The endocrine system and energy metabolism

Metabolism encompasses all the chemical reactions which enable the body to sustain life. Energy metabolism is one of these processes and is vital for life.

The body is able to use fat, protein and carbohydrate to provide energy.

The pancreas plays an important part in energy metabolism by secreting the hormones insulin and glucagon which respectively make glucose and fatty acids available for cells to use for energy.

The endocrine system and diabetes

Diabetes affects how the body regulates blood glucose levels. Insulin helps to reduce levels of blood glucose whereas glucagon's role is to increase blood glucose levels.

In people without diabetes, insulin and glucagon work together to keep blood glucose levels balanced.

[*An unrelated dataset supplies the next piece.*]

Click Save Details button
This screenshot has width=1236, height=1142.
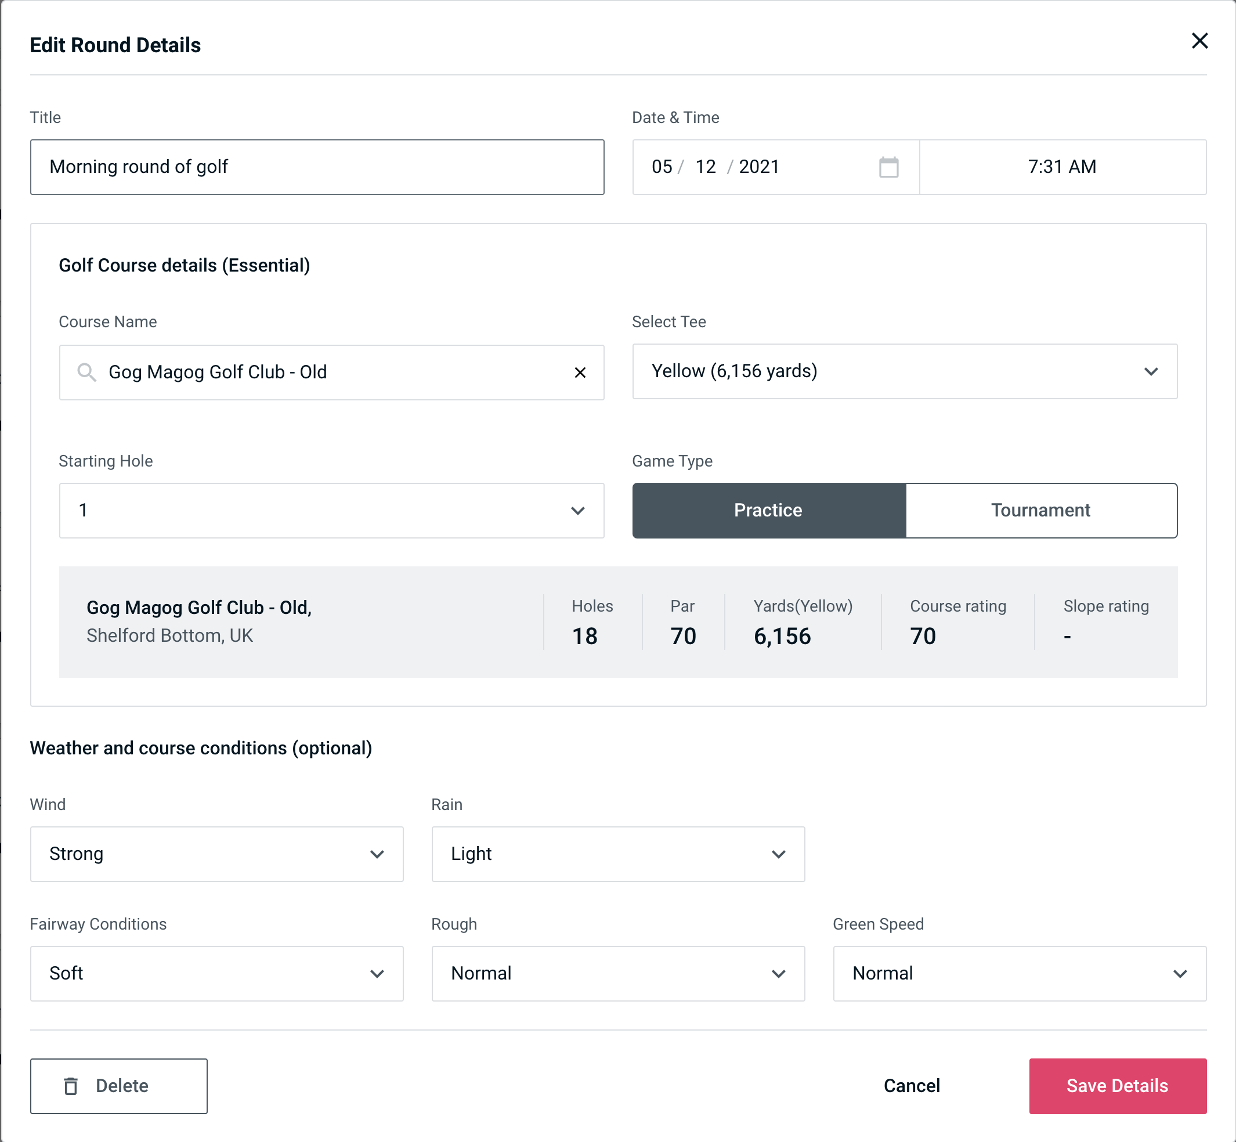tap(1117, 1086)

In diabetes, the body either doesn't produce enough insulin or doesn't respond properly to insulin causing an imbalance between the effects of insulin and glucagon.

In type 1 diabetes, the body isn't able to produce enough insulin and so blood glucose becomes too high unless insulin is injected.

In type 2 diabetes, the body is unable to respond effectively to insulin, which can also result in higher than normal blood glucose levels. Medications for type 2 diabetes include those which help to increase insulin sensitivity, those which stimulate the pancreas to release more insulin and other medications which inhibit the release of glucagon.

The pancreas

The pancreas contains a collection of cells called the Islets of Langerhans which releases both insulin and glucagon.

The liver

The liver plays an important part in the regulation of blood glucose levels. The liver responds to the presence of insulin by taking up glucose from the blood.

Conversely, the liver release glucose in response to glucagon.

The kidneys

Sitting on top of the kidneys are the adrenal glands which release epinephrine, also known as adrenaline. Epinephrine is a hormone which triggers a number of body responses to enable the body to respond to stressful situation with 'fight or flight'.

Epinephrine raises blood pressure, triggers the release of glucagon to raise blood sugar levels and contracts the skeletal muscles to be ready for movement.